The QNMU insists that nursing work is at the core of why hospitals exist and nurses are not “bottom rung”.
It is not a registered industrial body but has close to 4000 members.
Phill Tsingos is a clinical nurse in the emergency department of a Queensland hospital. He has been nursing for 27 years and is a supervisor to student nurses, and is very concerned about the level of nurse education.
“I have worked with students who were doing a bachelor of nursing and gained access to the degree with an OP 20. I see some in their third year and am stunned at times over the lack of knowledge.
“Don’t get me wrong, we have some great young people but the general standard is not up to scratch,” he said.
“Many do not know how to spike an IV fluid bag or calculate medication doses when they are at the end of their degree.
“Patients often know more about health conditions than the students.
“I would struggle to trust some of the students.”
Mr Tsingos says student nurses need more on-the-job experience rather than being stuck in a classroom learning the difference between private and public hospitals.
“The universities are turning out a glut of nurses, many of whom have little chance of getting a job,” he said.
“One girl went for an interview for one of 30 jobs in Brisbane and there were 900-plus vying for the positions.
“The whole sector needs an overhaul.”
State Health Minister Steven Miles says he is disappointed to hear an association talk down the skill set and studies of nurses.
“We have highly trained and hardworking nurses and midwives employed in our public hospitals,” he said.
“There are many rural areas in Queensland that are struggling to recruit nurses and midwives.
“The National Graduate Outcomes Survey suggests that 90.4 per cent of graduate nurses were employed in 2019 and 91.5 per cent in 2018.”
Tertiary education, including university places, are the responsibility of the Federal Government. Flagging the need for change, an independent national review Educating the Nurse of the Future has just been completed and the final report, taking into consideration 83 submissions, has been presented to federal Health Minister Greg Hunt.
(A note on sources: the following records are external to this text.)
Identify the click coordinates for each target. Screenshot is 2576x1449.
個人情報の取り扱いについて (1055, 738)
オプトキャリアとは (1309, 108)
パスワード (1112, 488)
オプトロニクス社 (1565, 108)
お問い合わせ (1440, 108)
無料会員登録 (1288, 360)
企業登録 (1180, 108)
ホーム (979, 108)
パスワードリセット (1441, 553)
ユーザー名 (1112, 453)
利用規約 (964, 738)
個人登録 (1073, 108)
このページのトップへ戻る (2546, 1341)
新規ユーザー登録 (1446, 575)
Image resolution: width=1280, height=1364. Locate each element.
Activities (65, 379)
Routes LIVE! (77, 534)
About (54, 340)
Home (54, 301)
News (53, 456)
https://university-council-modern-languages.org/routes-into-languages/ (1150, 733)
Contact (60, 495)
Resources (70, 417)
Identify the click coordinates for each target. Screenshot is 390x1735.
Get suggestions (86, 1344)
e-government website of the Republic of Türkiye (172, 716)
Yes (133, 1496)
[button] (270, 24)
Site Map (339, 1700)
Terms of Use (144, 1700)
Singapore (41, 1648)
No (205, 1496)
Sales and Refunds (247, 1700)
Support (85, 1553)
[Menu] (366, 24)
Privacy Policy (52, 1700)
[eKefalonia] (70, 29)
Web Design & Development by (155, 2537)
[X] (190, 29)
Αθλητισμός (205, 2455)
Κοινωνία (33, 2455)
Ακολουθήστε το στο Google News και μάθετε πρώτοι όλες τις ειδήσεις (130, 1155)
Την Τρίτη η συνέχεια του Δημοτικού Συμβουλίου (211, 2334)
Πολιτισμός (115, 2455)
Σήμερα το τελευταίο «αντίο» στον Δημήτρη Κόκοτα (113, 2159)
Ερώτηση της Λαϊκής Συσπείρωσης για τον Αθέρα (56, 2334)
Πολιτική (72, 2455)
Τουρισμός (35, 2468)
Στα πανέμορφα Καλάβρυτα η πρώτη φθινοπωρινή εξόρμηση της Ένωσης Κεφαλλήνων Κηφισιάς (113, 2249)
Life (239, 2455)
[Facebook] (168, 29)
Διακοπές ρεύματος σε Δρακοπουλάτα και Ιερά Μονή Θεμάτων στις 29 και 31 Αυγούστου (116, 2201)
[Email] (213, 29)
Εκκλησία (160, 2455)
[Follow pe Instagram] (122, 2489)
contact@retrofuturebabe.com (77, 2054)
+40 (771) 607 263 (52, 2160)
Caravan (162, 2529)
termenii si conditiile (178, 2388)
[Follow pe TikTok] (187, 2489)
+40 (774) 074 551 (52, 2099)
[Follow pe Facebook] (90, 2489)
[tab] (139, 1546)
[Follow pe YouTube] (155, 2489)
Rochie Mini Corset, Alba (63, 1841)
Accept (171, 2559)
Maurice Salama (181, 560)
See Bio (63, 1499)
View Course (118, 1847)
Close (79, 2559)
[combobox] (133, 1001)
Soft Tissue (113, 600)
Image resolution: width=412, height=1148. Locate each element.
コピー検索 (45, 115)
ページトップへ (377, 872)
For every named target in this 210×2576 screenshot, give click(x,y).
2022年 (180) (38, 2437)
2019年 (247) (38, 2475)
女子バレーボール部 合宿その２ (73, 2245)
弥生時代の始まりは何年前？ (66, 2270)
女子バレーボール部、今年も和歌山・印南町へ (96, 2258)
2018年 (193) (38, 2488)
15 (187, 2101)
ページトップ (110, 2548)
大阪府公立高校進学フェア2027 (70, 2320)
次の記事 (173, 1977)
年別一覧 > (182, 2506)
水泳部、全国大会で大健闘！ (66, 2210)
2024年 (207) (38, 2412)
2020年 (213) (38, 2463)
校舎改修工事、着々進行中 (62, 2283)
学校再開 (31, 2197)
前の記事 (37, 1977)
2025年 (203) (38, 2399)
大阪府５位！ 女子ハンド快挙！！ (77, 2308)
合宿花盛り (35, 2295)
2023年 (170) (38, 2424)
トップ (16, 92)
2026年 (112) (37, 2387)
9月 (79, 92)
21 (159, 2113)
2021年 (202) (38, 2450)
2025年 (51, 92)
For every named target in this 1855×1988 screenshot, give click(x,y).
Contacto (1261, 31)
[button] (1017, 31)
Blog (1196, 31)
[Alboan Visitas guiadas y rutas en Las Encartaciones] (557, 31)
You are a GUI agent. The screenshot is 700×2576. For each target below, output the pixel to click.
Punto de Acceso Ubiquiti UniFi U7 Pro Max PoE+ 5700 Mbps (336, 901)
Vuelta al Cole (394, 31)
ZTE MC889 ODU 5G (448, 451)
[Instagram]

The report will be considered by government and a plan for public release developed soon.
The review was announced as part of the 2018-19 Federal Budget.
Ms Eales says there is no evidence of admissions to nursing with OP 20s.
“Skills acquisition within the workplace, both practical and theoretic, is as important as classroom or simulated learning environments,” she said. “Professional Practice Environment is key to ensure safe learning at all levels and stages of nursing practice development.”
NPAQ founding director Graeme Haycroft says if there is a shortage of nurses their value goes up.
“The first responsibility of any union is to ensure there is a ‘small’ shortage of your member base skills,” he said. “If there is a shortage of nurses wages go up in response.”
Mr Haycroft says there has been an ongoing campaign by the QNMU to constantly train and recruit more nurses to the point that there is a glut.
“There are thousands and thousands of three-year degree nurses who will never get a fourth and final grad year enabling them to become a trained nurse who can start on the bottom rung in a hospital,” he said.